Anyway, I made some infused oils (eight 5 oz olive oil jars each a different botanical) way back in about July and they have just been sitting around not being used. So I decided it was time to do something with them. But I didn't want to make a bunch of small batches.

So... I mixed together two similar colors (to make roughly 10-ounce colored olive oil bases). I then made a big batch of Palm/Coconut/Castor oil, which I divided proportionally to those four batches, so that everything came out the same (55% olive, 18% Coconut, 21% palm, and 5% castor, rounded). I made a fifth batch of just Coconut (31%), Palm (44%), Castor (12.5%), and Shea Butter (12.5%) to use my indigo powder because I needed a blue in the mix.

So after calculating several times, I measured out five lye solutions, each 33% and four of them with a botanical in the lye (later strained out) to enhance the color. There was also a little sugar and salt in the lye.

At this point, I had five mini-batches of soap, about 18 ounces each, though some were slightly larger than others. So I mixed them up, plopped them in the cat litter box mold (lined with a trash bag) and it looked like black and orange blobs. But a day later, the colors showed up--pink, yellow, green, purple, and blue. Great.

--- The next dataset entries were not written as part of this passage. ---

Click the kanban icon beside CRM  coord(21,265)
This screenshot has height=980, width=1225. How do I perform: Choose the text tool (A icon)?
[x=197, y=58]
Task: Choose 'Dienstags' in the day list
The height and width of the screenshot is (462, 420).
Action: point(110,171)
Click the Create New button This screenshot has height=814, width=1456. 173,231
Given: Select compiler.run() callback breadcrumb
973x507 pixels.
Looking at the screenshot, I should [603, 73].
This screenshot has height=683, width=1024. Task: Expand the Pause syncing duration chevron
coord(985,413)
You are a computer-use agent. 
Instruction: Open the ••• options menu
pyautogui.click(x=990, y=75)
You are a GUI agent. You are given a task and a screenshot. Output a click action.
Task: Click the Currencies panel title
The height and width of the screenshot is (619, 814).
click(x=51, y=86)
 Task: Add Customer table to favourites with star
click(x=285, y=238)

It sat in the soap room, which is kinda cold (around 60 degrees) so I doubt it jelled, but that's OK. The next night, I cut it and noticed two things.

1) Some of the soaps sort of didn't want to connect up with the others (and not the indigo one--some of the identical-except-for-botanical olive soaps). They looked like jigsaw puzzle pieces

2) One of the olive oil soaps (the green one) has a strong ZAP while the others are fine.

Now, I know that the standard answer for the ZAP is "lye heavy," but I checked and rechecked and with a 5% superfat and usually accidentally adding more oil than is in my formula, I should have had plenty of leeway there.

Any ideas why some of the identical soaps would not want to join together and why one out of five colors is so far behind the curve in alkalinity?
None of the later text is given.